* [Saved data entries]
——
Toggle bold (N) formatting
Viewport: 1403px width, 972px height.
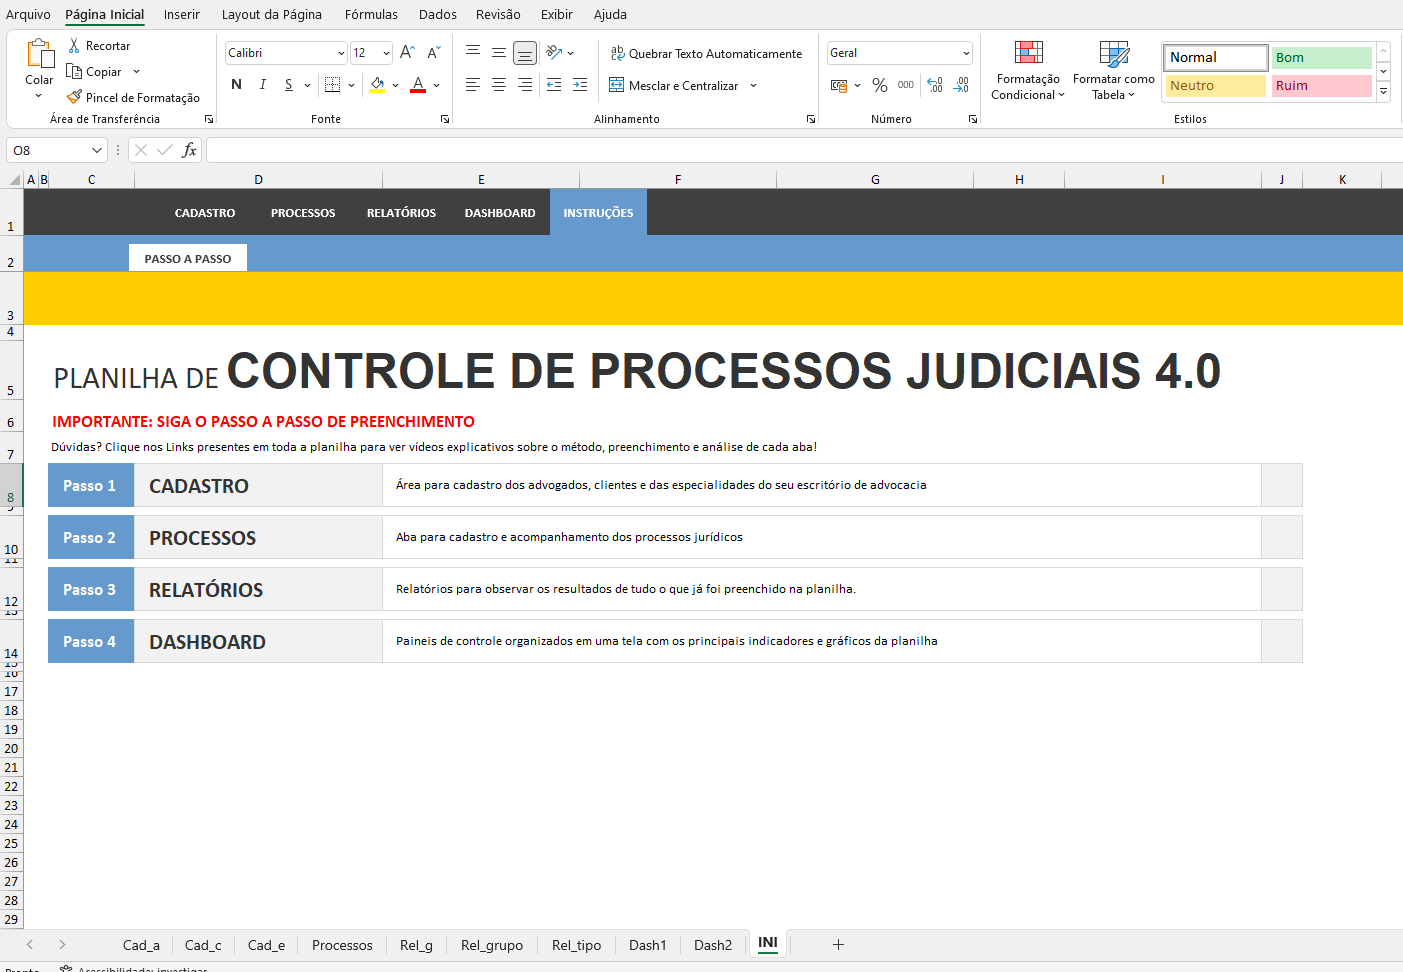click(236, 85)
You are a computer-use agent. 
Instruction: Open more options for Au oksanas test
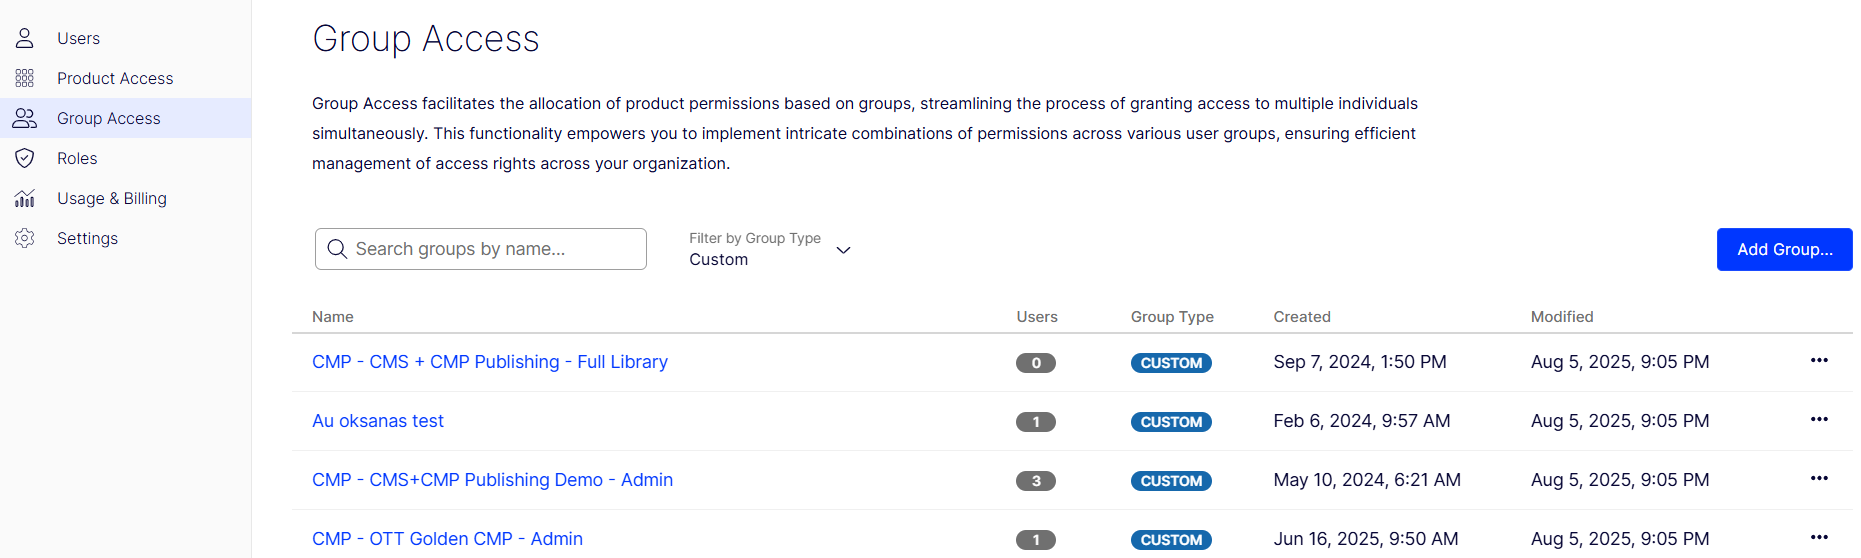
——
* [WORK INSTRUCTIONS] Only the pictures are to be left out, and all of the data must otherwise be transcribed exactly.

* [EXPECTED ANSWER]
Toggle bold (N) formatting
Viewport: 1403px width, 972px height.
click(236, 85)
You are a computer-use agent. 
Instruction: Open more options for Au oksanas test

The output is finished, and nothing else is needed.